== AVAILABLE RECORDS ==
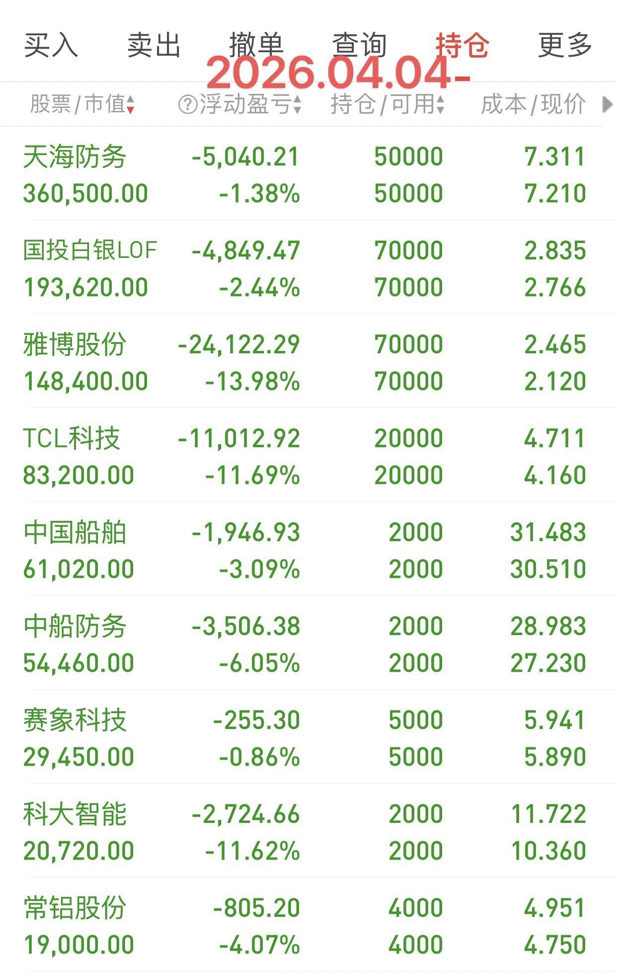Screen dimensions: 617x973
Task: Go to the 查询 tab
Action: [360, 45]
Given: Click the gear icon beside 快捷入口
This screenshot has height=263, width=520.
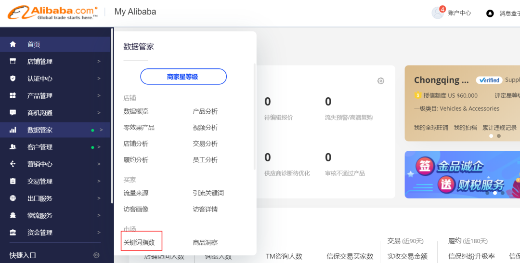Looking at the screenshot, I should pos(96,255).
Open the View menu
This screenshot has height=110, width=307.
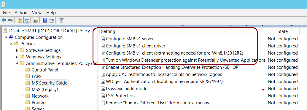(x=37, y=13)
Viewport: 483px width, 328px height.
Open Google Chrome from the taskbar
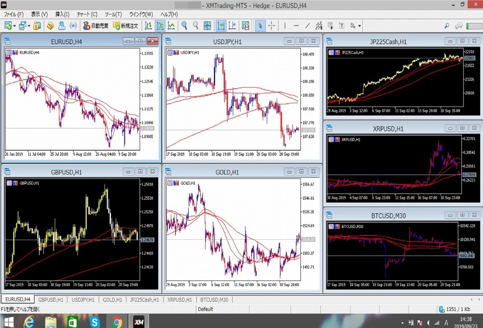coord(117,322)
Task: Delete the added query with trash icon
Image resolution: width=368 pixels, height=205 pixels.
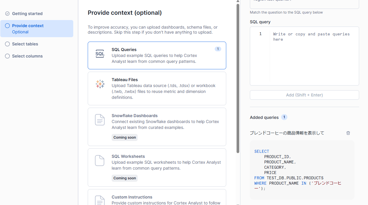Action: [348, 133]
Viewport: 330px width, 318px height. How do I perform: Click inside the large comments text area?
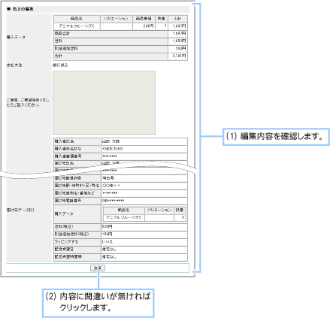click(104, 102)
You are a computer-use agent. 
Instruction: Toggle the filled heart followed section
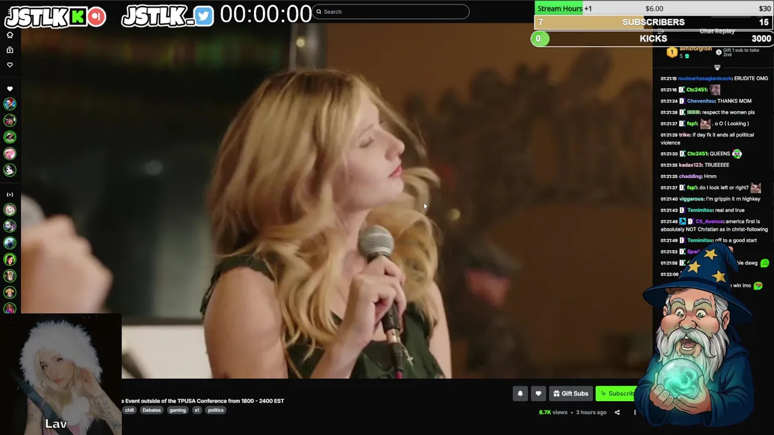(10, 89)
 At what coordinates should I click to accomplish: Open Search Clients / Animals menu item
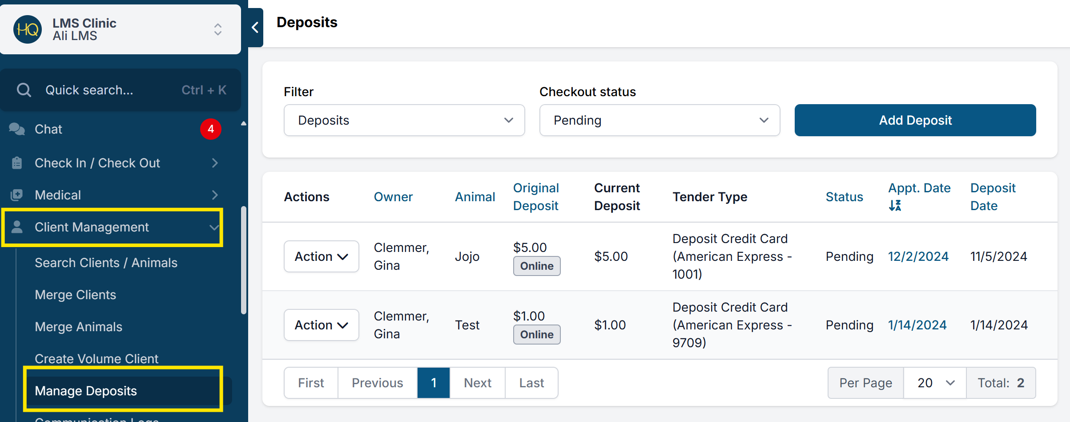click(x=106, y=263)
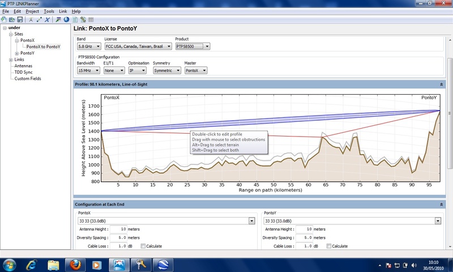Enable Calculate checkbox for PontoX cable loss

coord(143,247)
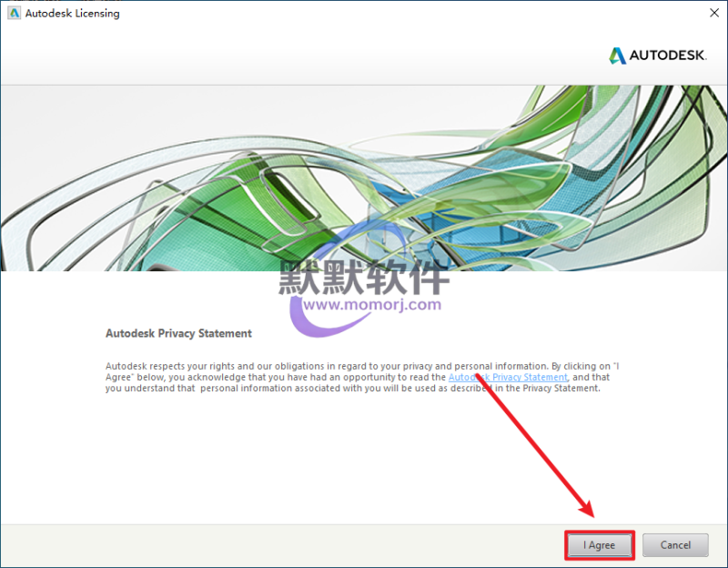Open the Autodesk Privacy Statement hyperlink
This screenshot has height=568, width=728.
508,377
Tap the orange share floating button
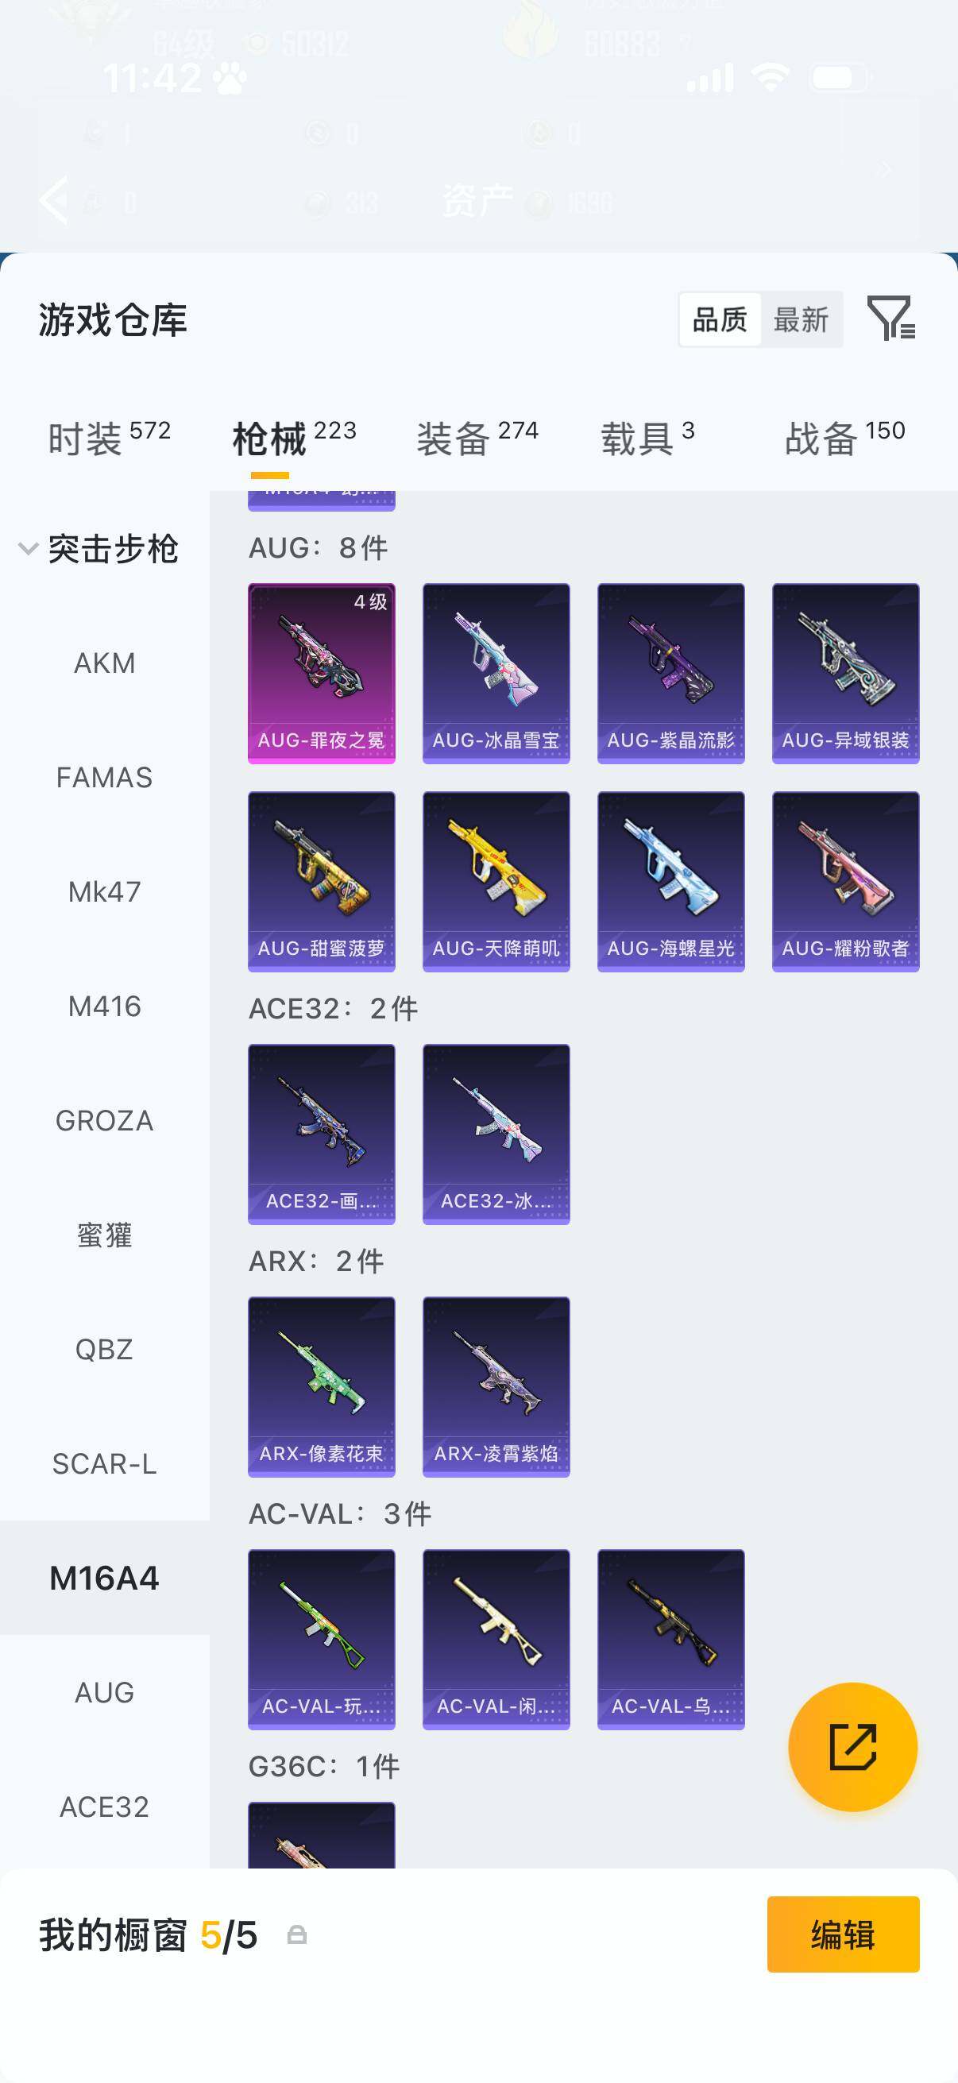The width and height of the screenshot is (958, 2083). (x=853, y=1747)
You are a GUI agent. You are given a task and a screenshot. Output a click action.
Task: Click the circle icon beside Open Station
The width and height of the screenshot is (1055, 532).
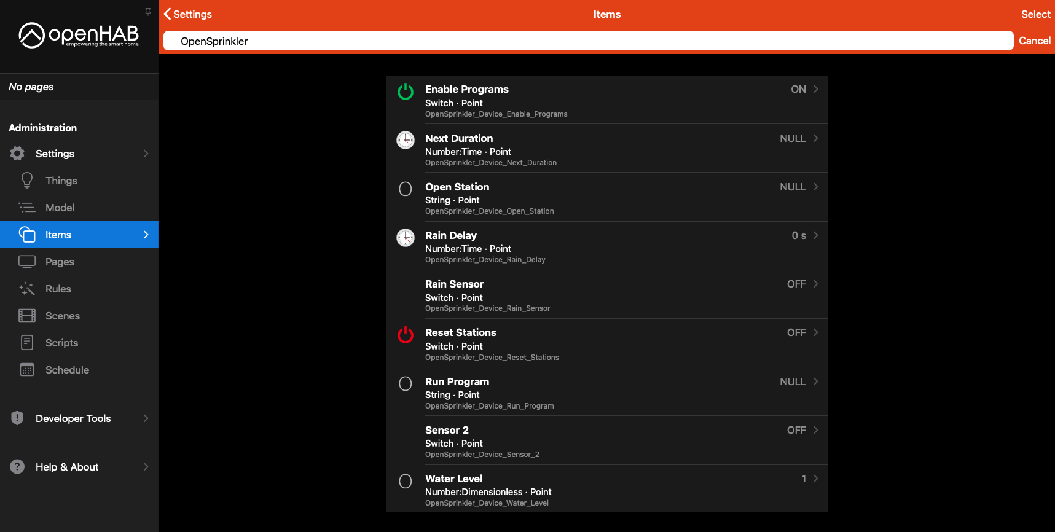[406, 189]
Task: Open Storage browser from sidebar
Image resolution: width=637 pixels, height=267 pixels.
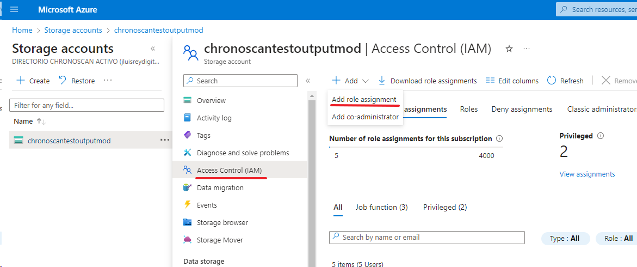Action: point(222,222)
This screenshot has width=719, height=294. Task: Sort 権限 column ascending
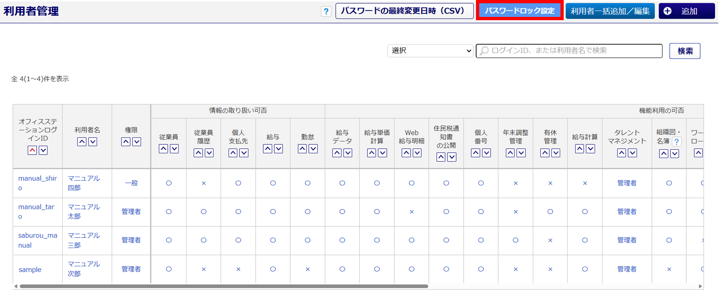[126, 142]
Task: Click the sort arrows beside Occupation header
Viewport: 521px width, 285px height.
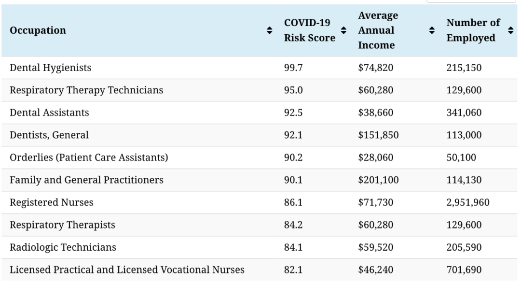Action: click(x=269, y=30)
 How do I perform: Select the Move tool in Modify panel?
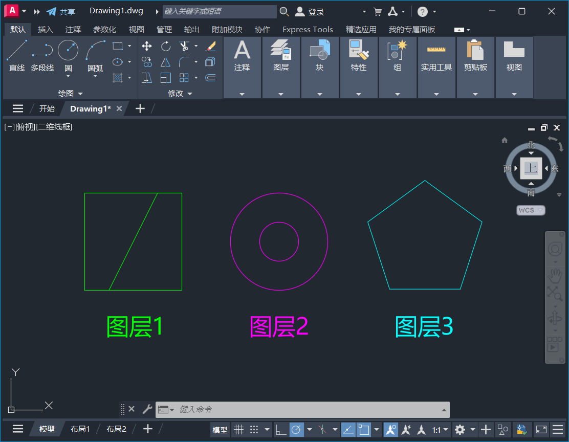(147, 46)
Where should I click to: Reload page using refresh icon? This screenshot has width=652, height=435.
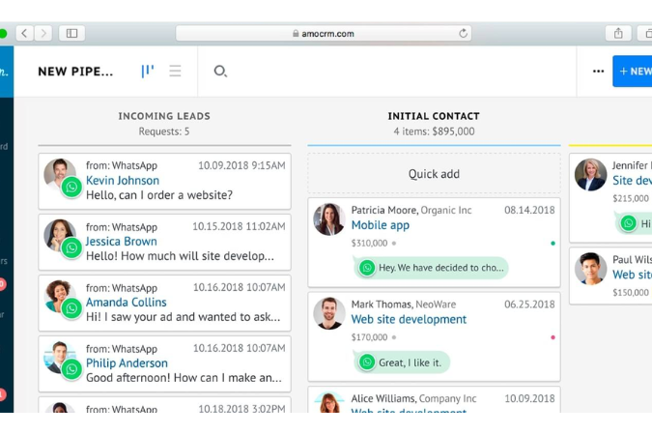click(464, 33)

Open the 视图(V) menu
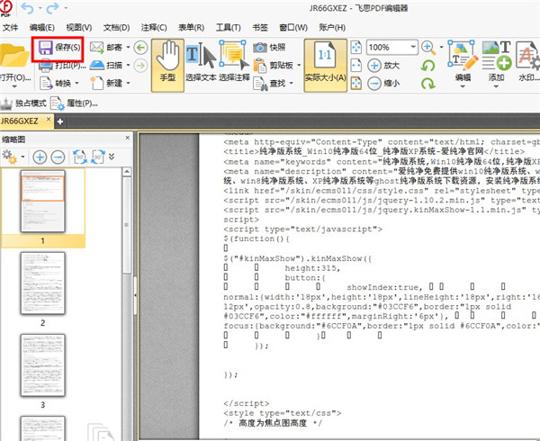tap(79, 28)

== EXERCISE BRIEF ==
Rewrite all of the records above, changing every "Viewport" to "Canvas" and keeping everything else the same. Leave the pictures out.

== SOLUTION FOR THIS PROBLEM ==
Screen dimensions: 617x973
Task: Go to the 查询 tab
Action: [360, 45]
Given: Click the gear icon beside 快捷入口
This screenshot has height=263, width=520.
Looking at the screenshot, I should pos(96,255).
Open the View menu
This screenshot has height=110, width=307.
(x=37, y=13)
Canvas: 483px width, 328px height.
Open Google Chrome from the taskbar
coord(117,322)
Task: Delete the added query with trash icon
Image resolution: width=368 pixels, height=205 pixels.
Action: [348, 133]
Canvas: 330px width, 318px height. How do I perform: Click inside the large comments text area?
click(104, 102)
You are a computer-use agent. 
Instruction: Toggle the filled heart followed section
(10, 89)
 At what coordinates should I click to accomplish: Open Search Clients / Animals menu item
click(x=106, y=263)
Enable Calculate checkbox for PontoX cable loss

coord(143,247)
Open the Autodesk Privacy Statement hyperlink
This screenshot has height=568, width=728.
508,377
Tap the orange share floating button
The width and height of the screenshot is (958, 2083). (x=853, y=1747)
You are a GUI agent. You are given a task and a screenshot. Output a click action.
Task: Click the circle icon beside Open Station
The width and height of the screenshot is (1055, 532).
[406, 189]
Task: Open Storage browser from sidebar
Image resolution: width=637 pixels, height=267 pixels.
Action: point(222,222)
This screenshot has width=719, height=294. Task: Sort 権限 column ascending
[126, 142]
Task: Click the sort arrows beside Occupation header
Canvas: 521px width, 285px height.
Action: click(x=269, y=30)
 How do I perform: Select the Move tool in Modify panel?
(147, 46)
Where should I click to: Reload page using refresh icon? This screenshot has width=652, height=435.
click(464, 33)

Open the 视图(V) menu
tap(79, 28)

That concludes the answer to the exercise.